Роман не ожидал, что сестра оттолкнет его. Подобного он и припомнить не мог. Даже в детстве они редко устраивали потасовки, ведь Лиза вела себя по отношению в нему скорее как любящая мать, а не сестра, хотя была старше-то – всего-ничего. Другой матери у него, в общем-то, и не было…

И плачущей он не видел Лизу никогда. Может, ее подушка и хранила следы слез, но ему сестра показывала лишь ясный, спокойный лик, и было действительно легче жить от уверенности, что в мире есть нечто даже более постоянное, чем солнечный свет.

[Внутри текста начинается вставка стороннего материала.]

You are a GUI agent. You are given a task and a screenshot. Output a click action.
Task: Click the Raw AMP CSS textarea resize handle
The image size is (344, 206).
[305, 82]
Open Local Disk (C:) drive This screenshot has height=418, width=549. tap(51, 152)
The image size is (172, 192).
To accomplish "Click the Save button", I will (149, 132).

И вот ее лицо уродливо перекошено от рыданий, которые Лиза все еще пыталась удержать в себе, нос покраснел, глаза опухли. Роман все равно любил это лицо, но не узнавал его сейчас, и от этого было не по себе, словно кто-то чужой украл личину его сестры и примерил на себя.

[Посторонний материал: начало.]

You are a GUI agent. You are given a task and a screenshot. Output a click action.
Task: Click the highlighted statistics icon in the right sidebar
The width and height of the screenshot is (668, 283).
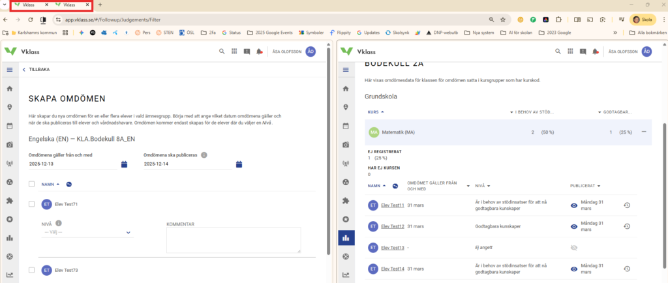[346, 238]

«Что за ерунда?!» – рассердился он и присел перед Лизой, осторожно взял ее руки, до того холодные, точно из нее уходила жизнь.

– Ну что стряслось?

Она покачала головой, пытаясь подавить судорожные всхлипы. Перебрав в уме варианты, Роман предположил:

– Ты боишься, что я останусь здесь, а тебе придется жить одной? Нет, ну что ты! Мы заберем Асю к нам. Если она согласится, конечно, мы еще не обсуждали это… У нас снова будет семья, слышишь? Ты же хочешь этого?

– Нет.

Отпрянув от неожиданности, Роман едва не потерял равновесие, но удержался, встал на ноги. Ему показалось, что он ослышался, не могла Лиза сказать такого… Желать такого… Роман подтащил второй табурет и сел напротив, заглянул в глаза, красные, как у фландрийского зверя (он тут же отогнал образ пса-призрака), спросил едва слышно:

– Ты не хочешь, чтобы Ася жила с нами?

– Я… Я сама не хочу жить с вами. – Лиза громко сглотнула. – Мне пора начать жить своей жизнью, а не твоей.

– О как! Тебе надоело со мной нянчиться?

– Ты уже большой мальчик. Теперь твой черед нянчиться. Только не со мной.